Too many brands today go for awareness just for the sake of awareness alone. Even worse, too many brands spend big money to track awareness without looking deeper into what, exactly, customers are aware of. So I ask you too, what does awareness alone gain?
Take the Full Measure of Brand Awareness
Aided and unaided brand awareness are important to track, but it’s just a starting point. If you’re not tracking how many customers are aware of your brand benefit, you’ve stopped running before you crossed the finish line.

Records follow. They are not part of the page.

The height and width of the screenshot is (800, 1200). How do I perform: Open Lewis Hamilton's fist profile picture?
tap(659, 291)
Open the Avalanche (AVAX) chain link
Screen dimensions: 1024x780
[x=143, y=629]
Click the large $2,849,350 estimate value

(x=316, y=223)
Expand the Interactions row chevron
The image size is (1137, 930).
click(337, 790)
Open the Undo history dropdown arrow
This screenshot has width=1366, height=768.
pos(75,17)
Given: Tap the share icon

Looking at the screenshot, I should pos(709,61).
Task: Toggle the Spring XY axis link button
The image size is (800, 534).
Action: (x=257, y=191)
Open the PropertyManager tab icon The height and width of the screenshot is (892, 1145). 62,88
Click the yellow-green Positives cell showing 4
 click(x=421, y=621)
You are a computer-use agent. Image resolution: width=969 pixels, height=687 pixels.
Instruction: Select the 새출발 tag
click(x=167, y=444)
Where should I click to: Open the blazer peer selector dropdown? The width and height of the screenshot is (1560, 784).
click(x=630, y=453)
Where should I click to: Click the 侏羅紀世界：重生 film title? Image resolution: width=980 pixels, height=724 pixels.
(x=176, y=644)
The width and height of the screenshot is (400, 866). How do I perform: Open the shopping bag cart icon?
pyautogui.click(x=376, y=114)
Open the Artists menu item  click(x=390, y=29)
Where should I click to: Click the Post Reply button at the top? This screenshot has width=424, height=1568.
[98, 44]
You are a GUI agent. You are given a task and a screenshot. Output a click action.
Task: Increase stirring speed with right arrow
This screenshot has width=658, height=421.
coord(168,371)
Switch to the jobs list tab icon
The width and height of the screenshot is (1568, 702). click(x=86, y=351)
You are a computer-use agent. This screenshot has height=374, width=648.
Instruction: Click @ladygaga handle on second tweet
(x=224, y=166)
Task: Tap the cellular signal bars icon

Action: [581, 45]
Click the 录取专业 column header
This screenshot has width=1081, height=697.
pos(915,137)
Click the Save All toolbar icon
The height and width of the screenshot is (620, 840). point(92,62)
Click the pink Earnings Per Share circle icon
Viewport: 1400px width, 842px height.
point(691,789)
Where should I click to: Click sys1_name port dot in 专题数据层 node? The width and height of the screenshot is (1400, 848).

Here are 3 specific ways your brand tracker surveys can be more actionable.
Track your Brand Benefit
After you have taken the steps to track high-level unaided and aided brand awareness, next it’s time to ask about benefits. Ask respondents to write (unaided) what they see as the benefit for your brand and those of your top two competitors. Text analysis tools can help you interpret write-in data quickly and efficiently. Next, show respondents a list of brand benefits, including yours, and ask which benefit belongs to which brand. Tracking these responses over time will give you a scorecard for messaging and advertising efforts.
Track your Brand Relevance
You probably did plenty of thinking, debating, and (hopefully) research before you selected your brand benefit. While your brand benefit should remain consistent over years and possibly even decades, it’s smart to take the pulse of the market from time to time to ensure the way you articulate the benefit is still relevant. Ask respondents to rank how relevant this benefit is to them. State the benefit in different ways to see which one scores the highest. Have respondents explain why or why not this benefit is important to them.
Track your Benefit Believability
You can conjure up an awesome brand benefit but it won’t help you if no one believes you can deliver. A brand tracker can show you to what degree customers trust you will deliver what you promise. Show respondents a list of you with your competitors and ask respondents to rank-order the brands most and least likely to do what they promise. Be sure to always follow up with a “why”.
Brand awareness tracking can help you constantly improve your messaging, but only if you go deeper than the typical “Which of the following brands are you familiar with” line of questioning.
Brand (and brand benefit) awareness is the first step to create brand equity. Awareness means more online traffic, more media buzz and just maybe more people camping out in front to be first to buy your new product.
Your research can only prescribe a detailed cure for your brand if it has a detailed diagnosis. Tracking your brand’s benefits, relevance, and believability will give your brand awareness tracking studies the actionability they need to provoke improvement and build real equity over time.